- [ЗАДАНИЕ]
Выпишите все приведённые ниже записи дословно, сохранив каждую строку без изменений.

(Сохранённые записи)
□ □ □

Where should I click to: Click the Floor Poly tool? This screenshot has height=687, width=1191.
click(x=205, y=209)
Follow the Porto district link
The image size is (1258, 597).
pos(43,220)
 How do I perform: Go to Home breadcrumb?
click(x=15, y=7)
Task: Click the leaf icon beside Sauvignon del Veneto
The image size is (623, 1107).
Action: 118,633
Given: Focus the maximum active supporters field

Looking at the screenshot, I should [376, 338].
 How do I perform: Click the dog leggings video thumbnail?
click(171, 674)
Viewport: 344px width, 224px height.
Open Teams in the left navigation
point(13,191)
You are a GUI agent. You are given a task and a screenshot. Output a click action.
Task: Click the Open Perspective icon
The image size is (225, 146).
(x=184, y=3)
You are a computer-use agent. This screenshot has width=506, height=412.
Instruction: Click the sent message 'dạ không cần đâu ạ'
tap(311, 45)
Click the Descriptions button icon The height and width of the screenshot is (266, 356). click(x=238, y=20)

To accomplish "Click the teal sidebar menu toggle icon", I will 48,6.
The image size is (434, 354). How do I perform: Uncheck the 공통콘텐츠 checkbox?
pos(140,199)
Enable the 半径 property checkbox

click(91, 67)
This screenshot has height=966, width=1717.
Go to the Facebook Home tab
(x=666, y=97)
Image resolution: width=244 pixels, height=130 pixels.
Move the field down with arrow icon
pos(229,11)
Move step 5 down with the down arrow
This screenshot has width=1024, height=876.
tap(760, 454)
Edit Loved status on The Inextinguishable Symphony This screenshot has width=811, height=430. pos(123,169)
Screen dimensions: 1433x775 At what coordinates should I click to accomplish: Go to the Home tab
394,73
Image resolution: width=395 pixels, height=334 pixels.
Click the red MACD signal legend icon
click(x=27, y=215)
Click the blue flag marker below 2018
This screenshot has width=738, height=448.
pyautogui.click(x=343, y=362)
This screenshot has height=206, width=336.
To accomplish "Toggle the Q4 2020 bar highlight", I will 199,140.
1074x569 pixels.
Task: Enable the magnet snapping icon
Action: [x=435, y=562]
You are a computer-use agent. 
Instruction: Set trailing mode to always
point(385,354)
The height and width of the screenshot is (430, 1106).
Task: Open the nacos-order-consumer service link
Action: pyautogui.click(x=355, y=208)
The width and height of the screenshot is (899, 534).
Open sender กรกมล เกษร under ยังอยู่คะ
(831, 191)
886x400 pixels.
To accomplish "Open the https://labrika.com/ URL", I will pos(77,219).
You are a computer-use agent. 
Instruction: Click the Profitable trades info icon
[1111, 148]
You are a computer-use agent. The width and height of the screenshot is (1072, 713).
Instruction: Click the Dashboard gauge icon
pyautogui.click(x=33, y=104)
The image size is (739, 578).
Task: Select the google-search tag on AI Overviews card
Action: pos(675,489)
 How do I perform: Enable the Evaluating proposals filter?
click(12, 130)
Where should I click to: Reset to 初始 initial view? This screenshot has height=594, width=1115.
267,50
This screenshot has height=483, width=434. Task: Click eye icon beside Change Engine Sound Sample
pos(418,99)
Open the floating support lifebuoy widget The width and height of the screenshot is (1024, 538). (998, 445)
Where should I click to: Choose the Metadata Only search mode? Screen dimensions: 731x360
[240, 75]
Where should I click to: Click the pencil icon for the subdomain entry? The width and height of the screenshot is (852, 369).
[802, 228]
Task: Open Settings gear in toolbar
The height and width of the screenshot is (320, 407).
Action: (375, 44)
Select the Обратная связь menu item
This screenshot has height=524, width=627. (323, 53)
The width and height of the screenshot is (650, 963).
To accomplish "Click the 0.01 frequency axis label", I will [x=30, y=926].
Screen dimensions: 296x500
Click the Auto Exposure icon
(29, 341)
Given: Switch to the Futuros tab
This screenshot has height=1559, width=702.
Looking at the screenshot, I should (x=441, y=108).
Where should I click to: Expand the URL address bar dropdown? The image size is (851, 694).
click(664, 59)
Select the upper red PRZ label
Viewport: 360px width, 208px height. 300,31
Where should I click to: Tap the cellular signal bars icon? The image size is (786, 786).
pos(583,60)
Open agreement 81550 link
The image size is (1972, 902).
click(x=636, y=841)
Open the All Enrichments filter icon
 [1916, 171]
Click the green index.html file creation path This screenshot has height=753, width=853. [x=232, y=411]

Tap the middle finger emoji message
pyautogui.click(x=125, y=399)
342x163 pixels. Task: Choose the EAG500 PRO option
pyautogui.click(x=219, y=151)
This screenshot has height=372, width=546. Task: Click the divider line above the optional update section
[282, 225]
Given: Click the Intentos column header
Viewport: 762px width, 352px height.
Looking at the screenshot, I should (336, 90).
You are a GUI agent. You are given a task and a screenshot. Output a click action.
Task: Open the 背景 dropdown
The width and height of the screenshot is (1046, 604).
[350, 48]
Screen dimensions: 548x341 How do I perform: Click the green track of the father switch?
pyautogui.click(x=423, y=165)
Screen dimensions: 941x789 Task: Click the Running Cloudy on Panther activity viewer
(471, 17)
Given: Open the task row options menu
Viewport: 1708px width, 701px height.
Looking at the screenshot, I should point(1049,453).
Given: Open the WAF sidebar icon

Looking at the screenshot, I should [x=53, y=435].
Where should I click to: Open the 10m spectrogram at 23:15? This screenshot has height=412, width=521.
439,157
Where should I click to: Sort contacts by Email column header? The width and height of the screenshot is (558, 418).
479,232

□ □ □

- [РЕЗУЛЬТАТ ЗАДАНИЯ]
Where should I click to: Click the Floor Poly tool? This screenshot has height=687, width=1191.
click(x=205, y=209)
Follow the Porto district link
The image size is (1258, 597).
pos(43,220)
 How do I perform: Go to Home breadcrumb?
click(x=15, y=7)
Task: Click the leaf icon beside Sauvignon del Veneto
The image size is (623, 1107).
Action: 118,633
Given: Focus the maximum active supporters field

Looking at the screenshot, I should [376, 338].
 How do I perform: Click the dog leggings video thumbnail?
click(171, 674)
Viewport: 344px width, 224px height.
Open Teams in the left navigation
point(13,191)
You are a GUI agent. You are given a task and a screenshot. Output a click action.
Task: Click the Open Perspective icon
The image size is (225, 146).
(x=184, y=3)
You are a computer-use agent. This screenshot has width=506, height=412.
Instruction: Click the sent message 'dạ không cần đâu ạ'
tap(311, 45)
Click the Descriptions button icon The height and width of the screenshot is (266, 356). click(x=238, y=20)

To accomplish "Click the teal sidebar menu toggle icon", I will 48,6.
The image size is (434, 354). How do I perform: Uncheck the 공통콘텐츠 checkbox?
pos(140,199)
Enable the 半径 property checkbox

click(91, 67)
This screenshot has height=966, width=1717.
Go to the Facebook Home tab
(x=666, y=97)
Image resolution: width=244 pixels, height=130 pixels.
Move the field down with arrow icon
pos(229,11)
Move step 5 down with the down arrow
This screenshot has width=1024, height=876.
tap(760, 454)
Edit Loved status on The Inextinguishable Symphony This screenshot has width=811, height=430. pos(123,169)
Screen dimensions: 1433x775 At what coordinates should I click to accomplish: Go to the Home tab
394,73
Image resolution: width=395 pixels, height=334 pixels.
Click the red MACD signal legend icon
click(x=27, y=215)
Click the blue flag marker below 2018
This screenshot has width=738, height=448.
pyautogui.click(x=343, y=362)
This screenshot has height=206, width=336.
To accomplish "Toggle the Q4 2020 bar highlight", I will 199,140.
1074x569 pixels.
Task: Enable the magnet snapping icon
Action: [x=435, y=562]
You are a computer-use agent. 
Instruction: Set trailing mode to always
point(385,354)
The height and width of the screenshot is (430, 1106).
Task: Open the nacos-order-consumer service link
Action: pyautogui.click(x=355, y=208)
The width and height of the screenshot is (899, 534).
Open sender กรกมล เกษร under ยังอยู่คะ
(831, 191)
886x400 pixels.
To accomplish "Open the https://labrika.com/ URL", I will pos(77,219).
You are a computer-use agent. 
Instruction: Click the Profitable trades info icon
[1111, 148]
You are a computer-use agent. The width and height of the screenshot is (1072, 713).
Instruction: Click the Dashboard gauge icon
pyautogui.click(x=33, y=104)
The image size is (739, 578).
Task: Select the google-search tag on AI Overviews card
Action: pos(675,489)
 How do I perform: Enable the Evaluating proposals filter?
click(12, 130)
Where should I click to: Reset to 初始 initial view? This screenshot has height=594, width=1115.
267,50
This screenshot has height=483, width=434. Task: Click eye icon beside Change Engine Sound Sample
pos(418,99)
Open the floating support lifebuoy widget The width and height of the screenshot is (1024, 538). (998, 445)
Where should I click to: Choose the Metadata Only search mode? Screen dimensions: 731x360
[240, 75]
Where should I click to: Click the pencil icon for the subdomain entry? The width and height of the screenshot is (852, 369).
[802, 228]
Task: Open Settings gear in toolbar
The height and width of the screenshot is (320, 407).
Action: (375, 44)
Select the Обратная связь menu item
This screenshot has height=524, width=627. (323, 53)
The width and height of the screenshot is (650, 963).
To accomplish "Click the 0.01 frequency axis label", I will [x=30, y=926].
Screen dimensions: 296x500
Click the Auto Exposure icon
(29, 341)
Given: Switch to the Futuros tab
This screenshot has height=1559, width=702.
Looking at the screenshot, I should (x=441, y=108).
Where should I click to: Expand the URL address bar dropdown? The image size is (851, 694).
click(664, 59)
Select the upper red PRZ label
Viewport: 360px width, 208px height. 300,31
Where should I click to: Tap the cellular signal bars icon? The image size is (786, 786).
pos(583,60)
Open agreement 81550 link
The image size is (1972, 902).
click(x=636, y=841)
Open the All Enrichments filter icon
 [1916, 171]
Click the green index.html file creation path This screenshot has height=753, width=853. [x=232, y=411]

Tap the middle finger emoji message
pyautogui.click(x=125, y=399)
342x163 pixels. Task: Choose the EAG500 PRO option
pyautogui.click(x=219, y=151)
This screenshot has height=372, width=546. Task: Click the divider line above the optional update section
[282, 225]
Given: Click the Intentos column header
Viewport: 762px width, 352px height.
Looking at the screenshot, I should (336, 90).
You are a GUI agent. You are given a task and a screenshot. Output a click action.
Task: Open the 背景 dropdown
The width and height of the screenshot is (1046, 604).
[350, 48]
Screen dimensions: 548x341 How do I perform: Click the green track of the father switch?
pyautogui.click(x=423, y=165)
Screen dimensions: 941x789 Task: Click the Running Cloudy on Panther activity viewer
(471, 17)
Given: Open the task row options menu
Viewport: 1708px width, 701px height.
Looking at the screenshot, I should point(1049,453).
Given: Open the WAF sidebar icon

Looking at the screenshot, I should [x=53, y=435].
Where should I click to: Open the 10m spectrogram at 23:15? This screenshot has height=412, width=521.
439,157
Where should I click to: Sort contacts by Email column header? The width and height of the screenshot is (558, 418).
479,232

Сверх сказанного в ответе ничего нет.